Original recipe from Bon Appétit, November 2005 by Jennifer Wickes, Pine Beach, NJ. Jennifer Wickes of Pine Beach, New Jersey, writes: "I grew up in Bermuda learning to make English sweets like these scones. You can adapt the recipe to any season by adding a different mix of berries and nuts. This combination is perfect for fall." Posted for ZWT6.
- 2 tablespoons sugar
- 1 cup sugar
- 2 tablespoons fresh lemon juice, divided
- 3 cups all-purpose flour
- 1 tablespoon baking powder
- 1 tablespoon finely grated lemon peel
- 1 teaspoon salt
- 3⁄4 cup chilled unsalted butter, diced
- 1 cup dried sweetened cranberries
- 1⁄2 cup coarsely chopped walnuts
- 1⁄2 cup chilled half-and-half, divided (or more if needed)
- Position rack in top third of oven; preheat to 375°F Line baking sheet with parchment paper. Whisk 2 tablespoons sugar and 1 tablespoon lemon juice in bowl for glaze.

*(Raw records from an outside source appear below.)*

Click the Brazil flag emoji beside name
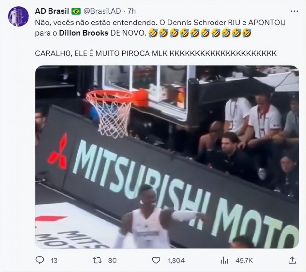Viewport: 306px width, 272px height. [76, 11]
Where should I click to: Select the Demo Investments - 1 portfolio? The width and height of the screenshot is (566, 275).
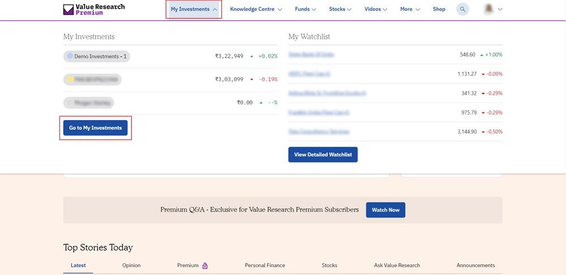click(97, 56)
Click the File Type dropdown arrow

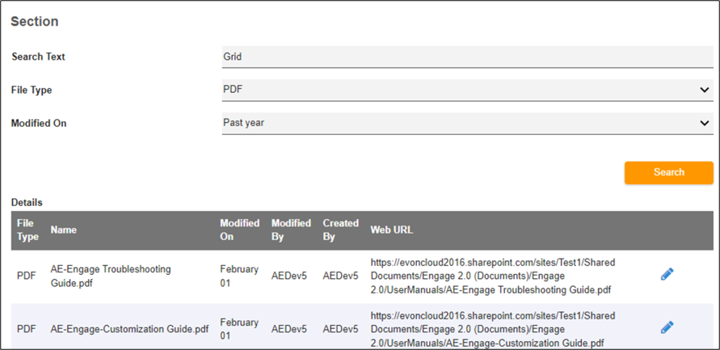click(x=705, y=90)

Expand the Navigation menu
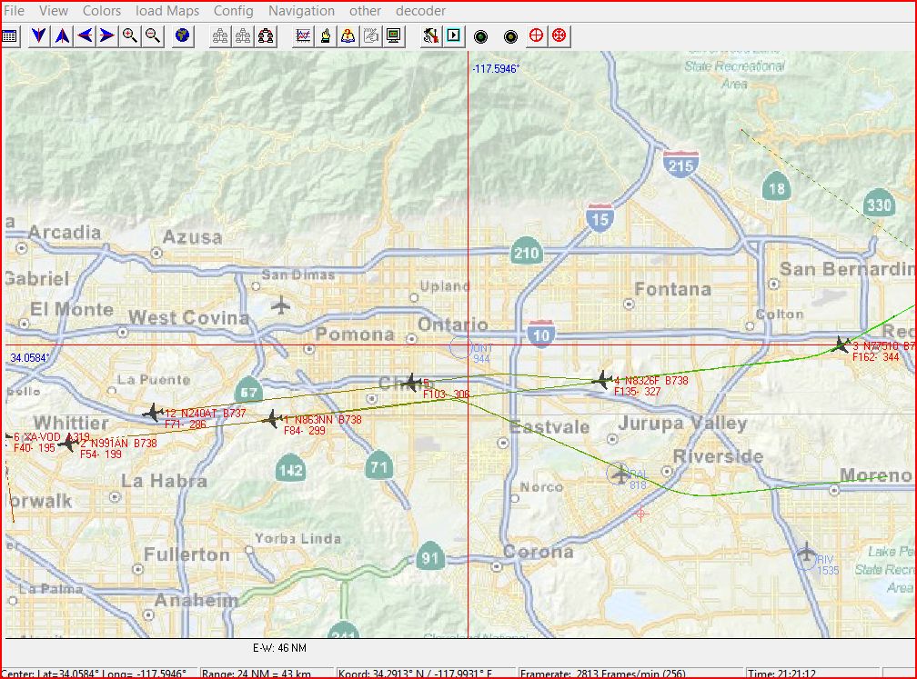(x=301, y=11)
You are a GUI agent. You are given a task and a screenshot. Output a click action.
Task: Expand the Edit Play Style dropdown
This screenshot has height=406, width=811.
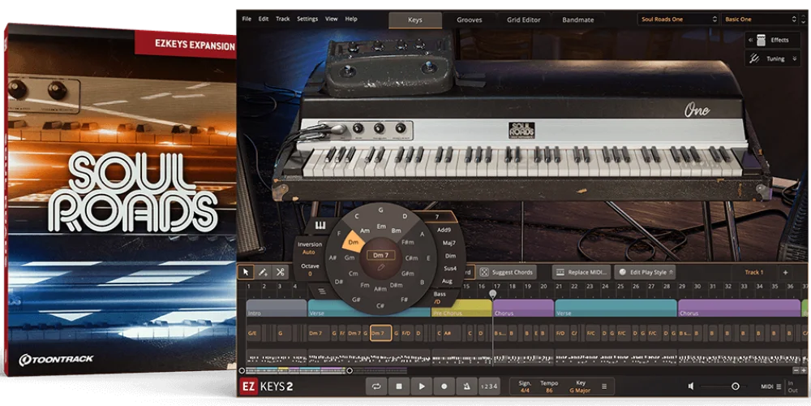(x=645, y=272)
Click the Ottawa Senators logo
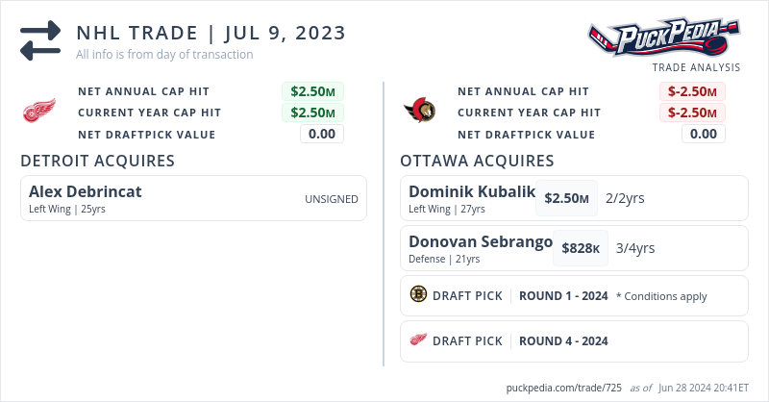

- Whisk flour, baking powder, lemon peel, salt, and 1 cup sugar in large bowl. Add chilled butter; using fingertips, rub in until coarse meal forms or use pastry cutter to cut in butter.
- Mix in cranberries and walnuts. Add 1/2 cup half and half and1 tablespoon lemon juice.
- Toss with fork until dough comes together in moist clumps, adding more half and half if dough is dry.
- Gather dough into ball; divide in half. Press out each half on floured surface to 6-inch-diameter (1-inch-high) round.
- Cut each round into 6 wedges. Transfer to baking sheet; brush with glaze.
- Bake scones until golden and tester comes out clean, about 18 minutes. Serve warm or at room temperature.